» Dokumentauszug

..........

Flucht in den Frühling

 

Der strenge Januar-Frost in bayerischen Gefilden macht mir Lust auf einen Ausflug ins Warme. Der Funchal-Marathon auf Madeira wäre beispielsweise eine gute Gelegenheit, eine Woche Urlaub mit einem Marathon zu verbinden. Und wie das Leben so spielt, bekommen wir ein sehr verlockendes Last-Minute-Angebot. Als beste Reisezeit für Madeira werden meist die Monate von März bis Oktober genannt, wenn zuverlässig die Sonne scheint. Aber auch im tiefsten „Winter“ bewegen sich dort die Temperaturen noch zwischen 15 und über 20 Grad. Lediglich häufigere Regenschauer sind möglich. Nicht umsonst wird die Insel auch Blumeninsel oder „Insel des ewigen Frühlings“ genannt.

Madeira, eine aus vier Inseln bestehende autonome Region Portugals, liegt vor der Nordwestküste Afrikas und hat 2023 ein Tourismus-Rekordjahr hingelegt, was weniger den Fans von Strandurlauben, sondern eher den Natur- und Wanderfreunden zu verdanken ist. Die Hauptinsel Madeira ist vulkanischen Ursprungs mit einer grünen, zerklüfteten Landschaft und hohen Steilfelsen. Das subtropische Klima schafft perfekte Wachstumsbedingungen für über 2500 verschiedene Pflanzenarten.

Es gibt über 140 Tunnel auf der kleinen Insel, welche die kurvigen Straßen durch die zerklüfteten Täler abschneiden. Von den ca. 160 Kilometern Inselumrundungsstraße liegen gefühlt die Hälfte im Tunnel. Dadurch werden kleine Weiler mit wenigen hundert Einwohnern bequem an die Hauptstadt angebunden.

..........

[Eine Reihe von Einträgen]

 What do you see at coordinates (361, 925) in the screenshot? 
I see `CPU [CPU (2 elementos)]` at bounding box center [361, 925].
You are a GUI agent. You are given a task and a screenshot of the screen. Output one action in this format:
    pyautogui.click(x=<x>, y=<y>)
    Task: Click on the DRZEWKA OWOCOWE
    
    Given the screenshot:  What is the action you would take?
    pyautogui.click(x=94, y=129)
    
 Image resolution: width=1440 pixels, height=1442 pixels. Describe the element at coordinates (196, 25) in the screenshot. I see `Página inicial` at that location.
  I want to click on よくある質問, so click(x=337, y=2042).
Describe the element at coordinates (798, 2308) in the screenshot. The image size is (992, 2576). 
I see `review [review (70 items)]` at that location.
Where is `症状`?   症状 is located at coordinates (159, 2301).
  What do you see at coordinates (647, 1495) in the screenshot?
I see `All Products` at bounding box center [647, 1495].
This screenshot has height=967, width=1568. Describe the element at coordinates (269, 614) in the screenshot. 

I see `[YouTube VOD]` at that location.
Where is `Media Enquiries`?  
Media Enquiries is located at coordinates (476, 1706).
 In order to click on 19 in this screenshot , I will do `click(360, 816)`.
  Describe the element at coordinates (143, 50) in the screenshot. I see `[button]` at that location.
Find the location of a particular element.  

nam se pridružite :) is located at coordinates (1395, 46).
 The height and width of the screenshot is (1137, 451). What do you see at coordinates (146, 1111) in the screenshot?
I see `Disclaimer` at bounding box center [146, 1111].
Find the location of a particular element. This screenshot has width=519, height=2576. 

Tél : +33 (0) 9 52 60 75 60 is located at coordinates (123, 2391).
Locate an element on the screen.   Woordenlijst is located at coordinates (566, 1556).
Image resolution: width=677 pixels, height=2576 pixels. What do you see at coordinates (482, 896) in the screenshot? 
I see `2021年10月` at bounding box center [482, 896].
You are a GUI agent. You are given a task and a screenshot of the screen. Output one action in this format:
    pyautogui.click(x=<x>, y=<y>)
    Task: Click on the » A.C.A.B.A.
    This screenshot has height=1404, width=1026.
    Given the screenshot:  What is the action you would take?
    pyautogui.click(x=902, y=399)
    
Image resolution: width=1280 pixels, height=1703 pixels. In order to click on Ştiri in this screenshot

..........

» Zu erstellen
Schreiben Sie den Dokumentauszug über den Marathon auf Madeira vollständig und wortgetreu nieder. Die Einträge werden hier nicht benötigt.

» Lösung der Aufgabe
Flucht in den Frühling

 

Der strenge Januar-Frost in bayerischen Gefilden macht mir Lust auf einen Ausflug ins Warme. Der Funchal-Marathon auf Madeira wäre beispielsweise eine gute Gelegenheit, eine Woche Urlaub mit einem Marathon zu verbinden. Und wie das Leben so spielt, bekommen wir ein sehr verlockendes Last-Minute-Angebot. Als beste Reisezeit für Madeira werden meist die Monate von März bis Oktober genannt, wenn zuverlässig die Sonne scheint. Aber auch im tiefsten „Winter“ bewegen sich dort die Temperaturen noch zwischen 15 und über 20 Grad. Lediglich häufigere Regenschauer sind möglich. Nicht umsonst wird die Insel auch Blumeninsel oder „Insel des ewigen Frühlings“ genannt.

Madeira, eine aus vier Inseln bestehende autonome Region Portugals, liegt vor der Nordwestküste Afrikas und hat 2023 ein Tourismus-Rekordjahr hingelegt, was weniger den Fans von Strandurlauben, sondern eher den Natur- und Wanderfreunden zu verdanken ist. Die Hauptinsel Madeira ist vulkanischen Ursprungs mit einer grünen, zerklüfteten Landschaft und hohen Steilfelsen. Das subtropische Klima schafft perfekte Wachstumsbedingungen für über 2500 verschiedene Pflanzenarten.

Es gibt über 140 Tunnel auf der kleinen Insel, welche die kurvigen Straßen durch die zerklüfteten Täler abschneiden. Von den ca. 160 Kilometern Inselumrundungsstraße liegen gefühlt die Hälfte im Tunnel. Dadurch werden kleine Weiler mit wenigen hundert Einwohnern bequem an die Hauptstadt angebunden.